In an interview with Stephen Colbert, Senator Ted Cruz expressed his distaste for the Supreme Court with the quote above. The two started talking about Ronald Reagan with Colbert asking whether Cruz would be willing to work with the other side of the aisle to accomplish things like Reagan did. Cruz replied that he never spoke with anyone who wanted him to cooperate more than he has with President Obama, which explains his ideological warfare with everything Democratic, culminating in his engineering the government shut down in 2013.

Interesting, Cruz defined his principles as: "Live within our means, stop bankrupting our kids and grandkids, follow the Constitution." Of course, then he proceeded to shred the constitution just a few moments later. When the topic veered to gay marriage Cruz expressed how the issue should be left to the states, saying: "Under the Constitution, marriage is a question for the states."

Of course, when Colbert pointed out that the constitution does not mention marriage, Cruz retorted: "And that's exactly why it's a question for the states. Because the 10th amendment says if it doesn't mention it, it's a question for the states."

It is ironic, bordering on demagogic, how Republicans pick and choose what parts of the constitution they fetishize! Cruz next desperately repeated: "I believe in democracy. I believe in democracy..." But he seems to know nothing about it.

States rights have been an issue that conservatives have championed for years in their culture war arguments. Hypocritically, they oppose the state's deciding in the case of legalizing marijuana, but regardless. Cruz seems to so readily forget how the state's rights mantra was leaned on for decades to suppress blacks and their voting rights, and to enforce segregation. Now the same oppressive voices, after losing the segregation battle, have turned to state's rights arguments again as an instrument to enforce conservative values on society in the case of gay marriage.

Cruz conveniently forgets that Section One of the 14th amendment provides for equal protection of the laws and due process. Those guiding principles were the grounds the five justices on the Supreme Court used to strike down state marriage bans. Interestingly, this is the same section of the constitution which allows for birthright citizenship, which Trump so vehemently opposes. Perhaps this language is a communist plot!
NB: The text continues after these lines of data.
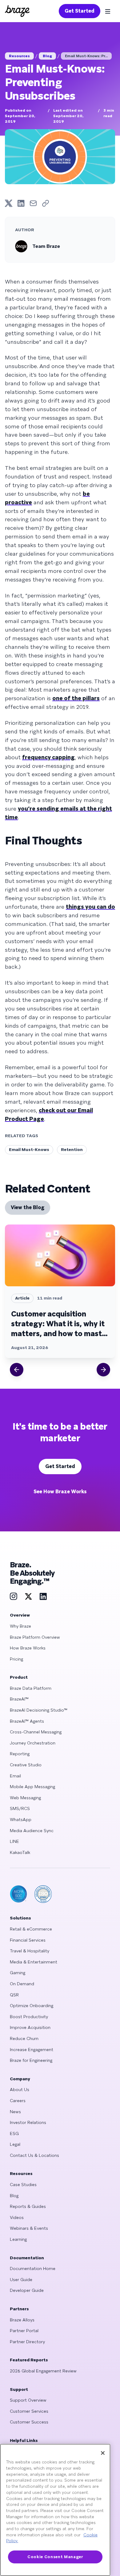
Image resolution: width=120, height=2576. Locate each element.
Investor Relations (28, 2122)
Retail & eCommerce (31, 1929)
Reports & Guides (28, 2206)
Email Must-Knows (29, 1149)
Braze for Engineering (31, 2060)
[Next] (103, 1369)
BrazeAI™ (19, 1699)
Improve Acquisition (30, 2027)
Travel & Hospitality (29, 1951)
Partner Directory (27, 2341)
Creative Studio (26, 1765)
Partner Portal (24, 2330)
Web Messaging (25, 1797)
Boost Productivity (29, 2016)
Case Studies (23, 2184)
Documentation (27, 2257)
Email (15, 1776)
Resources (19, 56)
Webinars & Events (29, 2228)
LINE (14, 1841)
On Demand (22, 1984)
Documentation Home (32, 2268)
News (15, 2111)
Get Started (79, 11)
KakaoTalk (20, 1852)
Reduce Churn (24, 2038)
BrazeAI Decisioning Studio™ (38, 1710)
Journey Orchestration (32, 1743)
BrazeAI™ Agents (27, 1721)
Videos (17, 2217)
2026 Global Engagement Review (43, 2371)
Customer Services (29, 2411)
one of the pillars (76, 698)
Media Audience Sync (32, 1830)
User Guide (21, 2279)
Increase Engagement (31, 2049)
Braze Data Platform (30, 1688)
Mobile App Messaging (32, 1786)
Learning (18, 2239)
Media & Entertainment (33, 1962)
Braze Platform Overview (35, 1637)
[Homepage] (17, 11)
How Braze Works (28, 1648)
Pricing (16, 1659)
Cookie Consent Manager (55, 2556)
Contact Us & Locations (34, 2155)
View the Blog (27, 1207)
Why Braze (20, 1626)
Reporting (20, 1753)
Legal (15, 2144)
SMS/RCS (20, 1808)
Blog (47, 56)
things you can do (90, 906)
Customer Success (29, 2422)
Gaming (17, 1972)
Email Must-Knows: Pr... (86, 56)
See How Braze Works (60, 1491)
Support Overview (28, 2400)
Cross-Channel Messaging (36, 1732)
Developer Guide (27, 2290)
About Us (19, 2089)
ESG (14, 2133)
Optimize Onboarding (31, 2005)
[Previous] (16, 1369)
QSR (14, 1995)
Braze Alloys (22, 2320)
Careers (18, 2100)
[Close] (103, 2453)
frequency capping (48, 757)
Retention (72, 1149)
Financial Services (28, 1940)
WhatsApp (20, 1819)
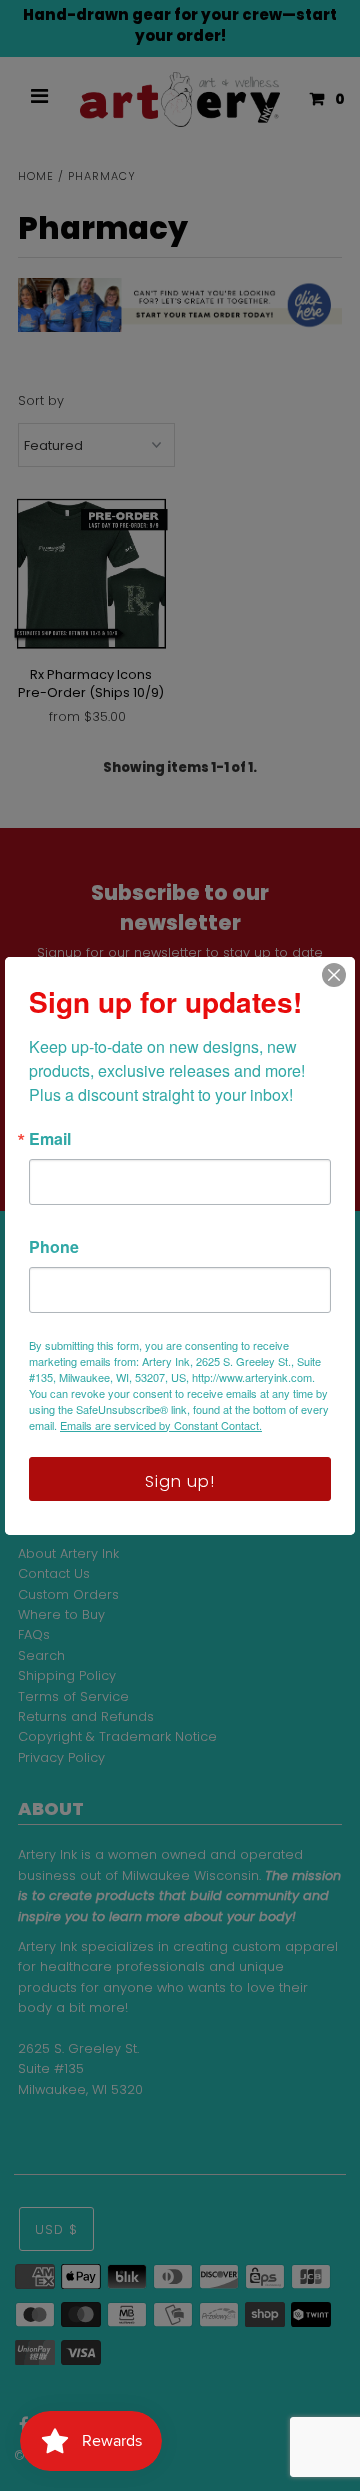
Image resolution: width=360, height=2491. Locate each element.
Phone (54, 1247)
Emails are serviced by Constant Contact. (161, 1425)
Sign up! (180, 1481)
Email (50, 1139)
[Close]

Now Cruz does not just limit himself to expressing his thought that gay marriage should be decided by individual states, in the next breath he rails against the Supreme Court itself as a body of "five unelected lawyers in Washington." He quizically asks why should we hand over our rights to them, saying issues should be decided at the ballot box. In his quest, he is like Don Quixote charging at the windmills!

Well, issues are decided at the ballot box! We democratically elect a president who then appoints judges to the Supreme Court when a vacancy opens with the retirement of a sitting judge. Of course, the president selects someone he believes comports with his own philosophy. There are sometimes surprises as in the case of Justice Souter who was selected by the first President Bush and then came to vote reliably with the court's liberal members.

Does Cruz want to eliminate the Supreme Court? I mean, just where does his radical thinking lead? On the one hand, he wants to "follow the constitution," while on the other, his beliefs are diametrically opposed to Article Three of the constitution establishing the Supreme Court as the supreme law of the land. Conservatives, such as Cruz, just fundamentally reject the principle of judicial supremacy, but fortunately, this doctrine protects us from conservative tyranny.